TASK DIRECTIONS:
Every record below needs to be set down exactly. Pictures do not belong in the copy.

RECORDS TO PROCESS:
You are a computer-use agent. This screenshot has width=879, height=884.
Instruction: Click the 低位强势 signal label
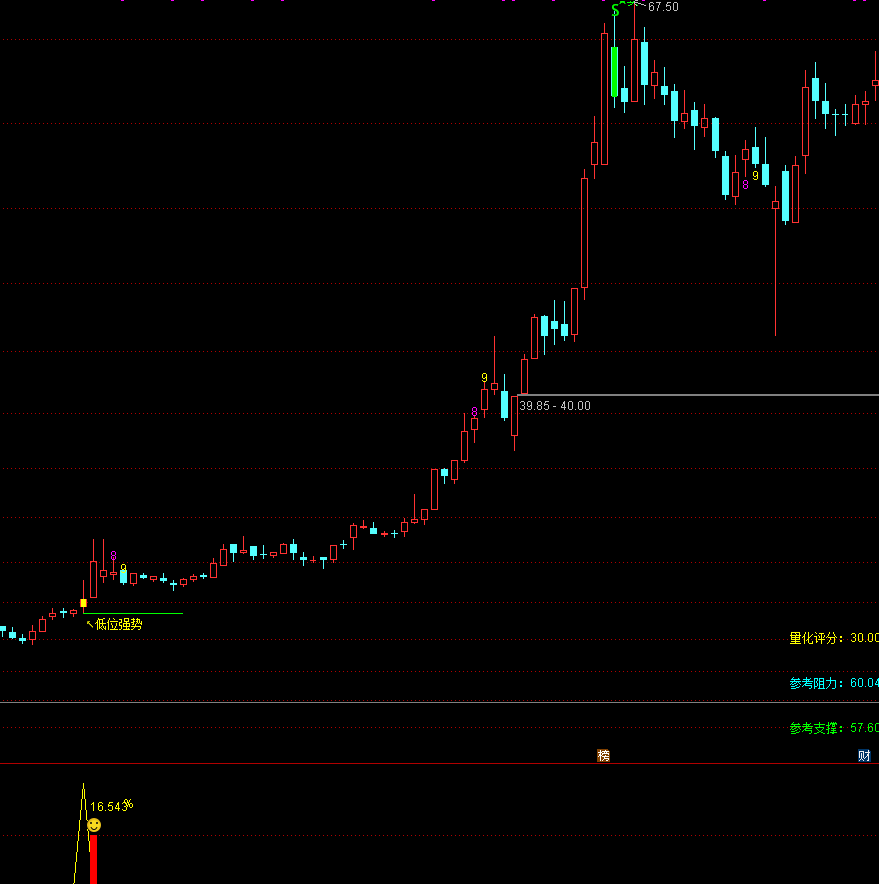click(118, 624)
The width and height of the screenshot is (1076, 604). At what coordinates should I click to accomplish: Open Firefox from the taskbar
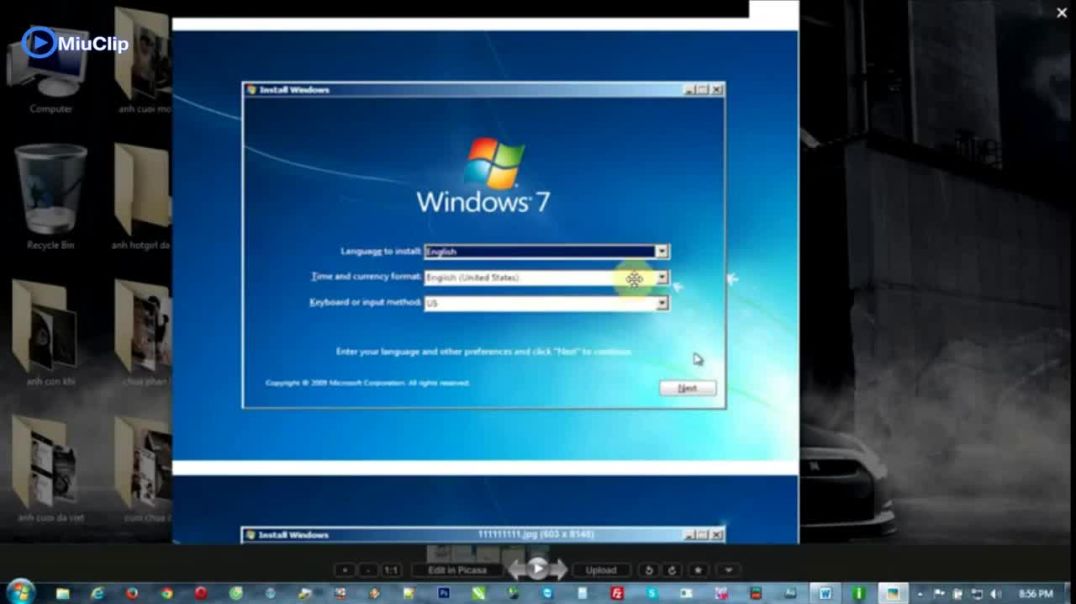pyautogui.click(x=130, y=591)
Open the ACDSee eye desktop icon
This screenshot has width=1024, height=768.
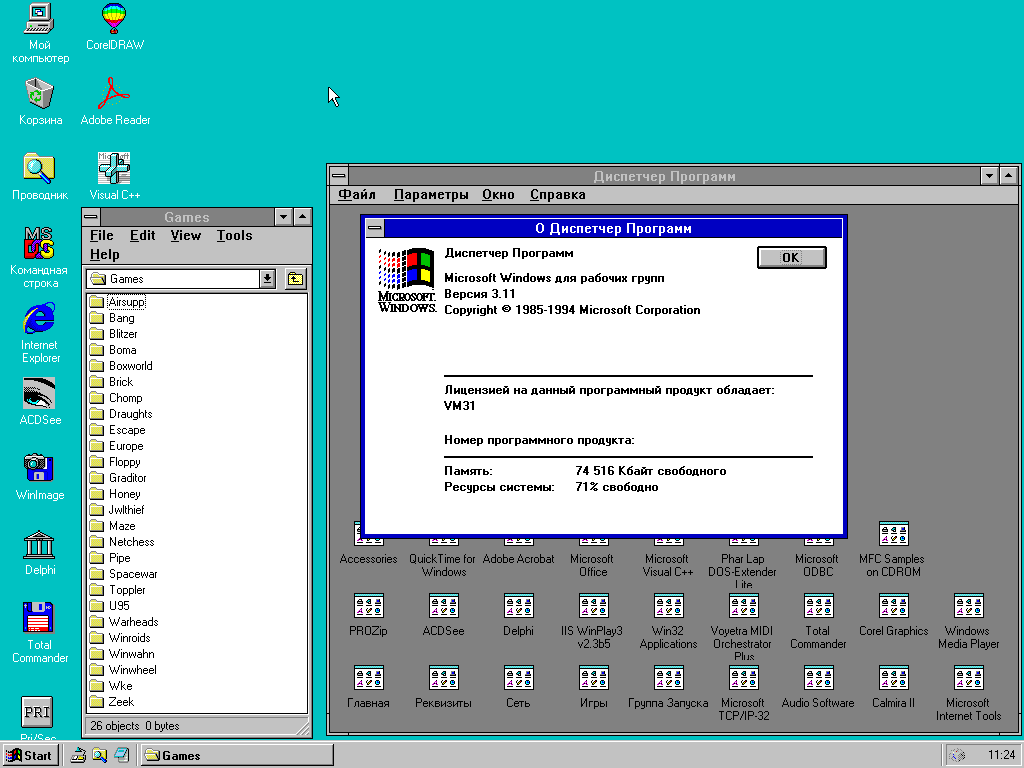click(40, 394)
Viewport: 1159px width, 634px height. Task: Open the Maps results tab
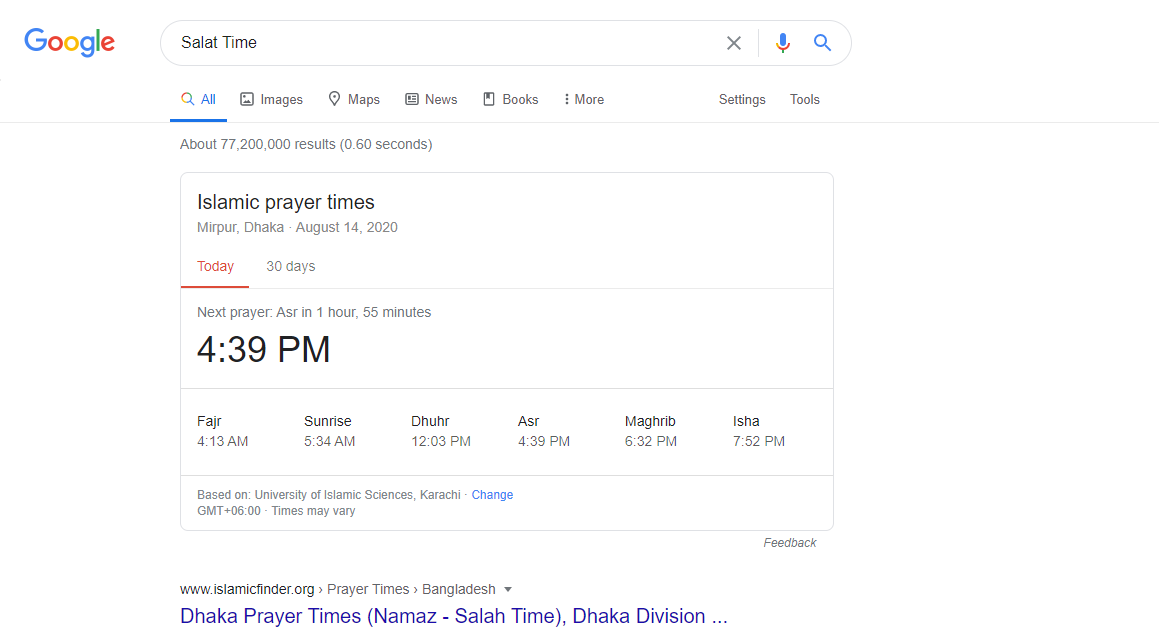pos(354,100)
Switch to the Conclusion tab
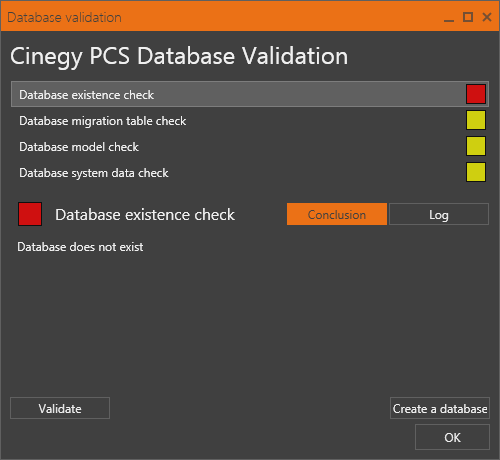 click(337, 214)
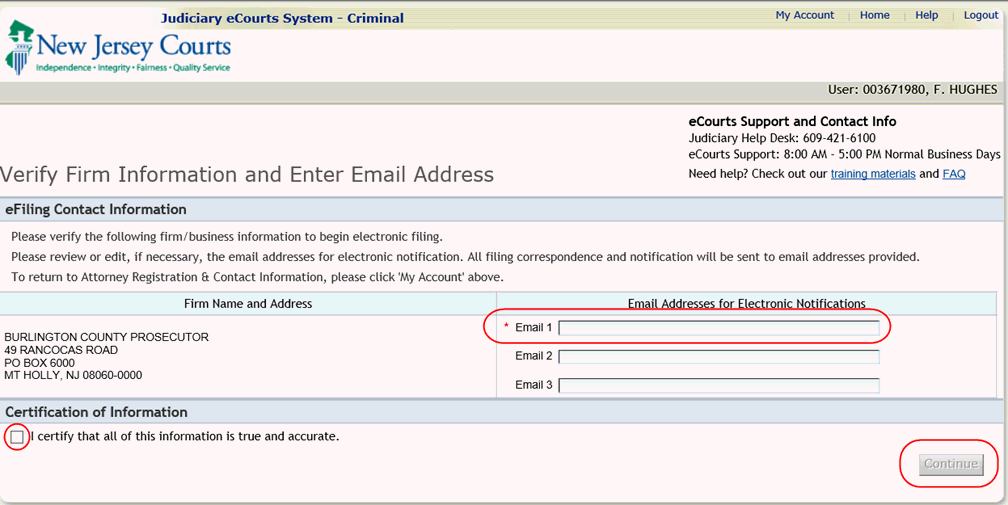Image resolution: width=1008 pixels, height=505 pixels.
Task: Click the 'I certify that all' label text
Action: [x=186, y=437]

RESULT OF THIS EXERCISE:
You are a computer-use agent. This screenshot has width=879, height=884.
Instruction: Click the 低位强势 signal label
click(118, 624)
The width and height of the screenshot is (1076, 604). At what coordinates should I click to accomplish: Open Firefox from the taskbar
pyautogui.click(x=130, y=591)
Open the ACDSee eye desktop icon
This screenshot has width=1024, height=768.
click(40, 394)
Viewport: 1159px width, 634px height. Task: Open the Maps results tab
pos(354,100)
Switch to the Conclusion tab
 click(337, 214)
Image resolution: width=1008 pixels, height=505 pixels.
Task: Click the 'I certify that all' label text
Action: [x=186, y=437]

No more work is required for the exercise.